Acórdãos TCAN

Acórdão do Tribunal Central Administrativo Norte
Processo:00063/19.5BEPRT
Secção:1ª Secção - Contencioso Administrativo
Data do Acordão:07/19/2019
Tribunal:TAF do Porto
Relator:Rogério Paulo da Costa Martins
Descritores:CONTRADITÓRIO; QUESTÃO NOVA SUSCITADA NA CONTESTAÇÃO.
Sumário:
1. Como se refere no acórdão do Tribunal Central Administrativo Norte, de 22.06.2011, no processo nº 00369/07.6BEPRT-B: “O princípio do contraditório é estrutural no processo judicial, já que emana do respeito pela própria dignidade da pessoa humana, sendo, assim indispensável ao Estado de Direito democrático que qualifica a nossa República (artºs 1º e 2º da CRP)”.
2. Não tendo sido ouvido o autor sobre a questão da preexistência de lesões relativamente ao acidente aqui em apreço e a descaracterização do mesmo como acidente de serviço que não serve sequer de fundamento ao acto de indeferimento impugnado que se baseia apenas na caducidade do direito e apenas foi suscitada na contestação, foi preterido o obrigatório contraditório.

◆ ◆ ◆ ◆

Tarefas a cumprir
(1) No acórdão, quem é o relator?
(2) Com base no acórdão, explique por que o contraditório foi preterido.
(3) Extraia do acórdão, sem alterar nada, o trecho que começa em "Acórdãos TCAN" e vai até "SUSCITADA NA CONTESTAÇÃO.".

Conteúdo dos dados
◆ ◆ ◆ ◆

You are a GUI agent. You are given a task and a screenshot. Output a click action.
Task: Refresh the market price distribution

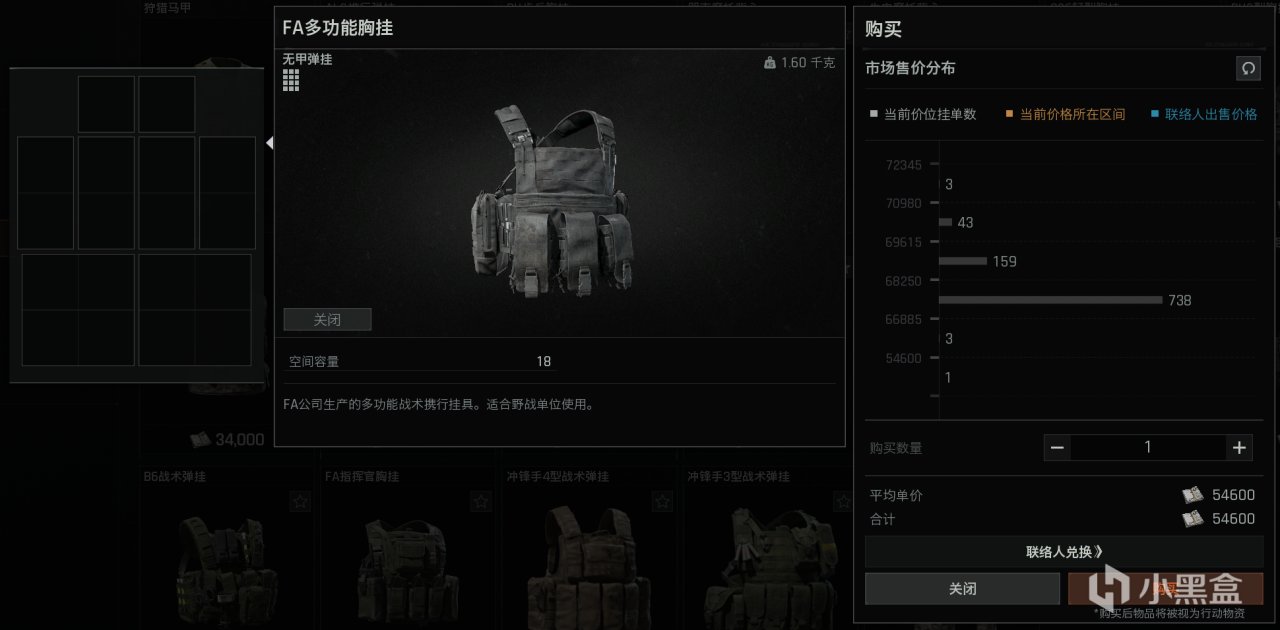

◆ ◆ ◆ ◆

Respostas do exercício
(1) Rogério Paulo da Costa Martins.

(2) O autor não foi ouvido sobre a preexistência de lesões e a descaracterização do acidente como acidente de serviço. Essa questão só foi suscitada na contestação e nem sequer serve de fundamento ao acto de indeferimento impugnado, que se baseia apenas na caducidade do direito.

(3)
Acórdãos TCAN

Acórdão do Tribunal Central Administrativo Norte
Processo:00063/19.5BEPRT
Secção:1ª Secção - Contencioso Administrativo
Data do Acordão:07/19/2019
Tribunal:TAF do Porto
Relator:Rogério Paulo da Costa Martins
Descritores:CONTRADITÓRIO; QUESTÃO NOVA SUSCITADA NA CONTESTAÇÃO.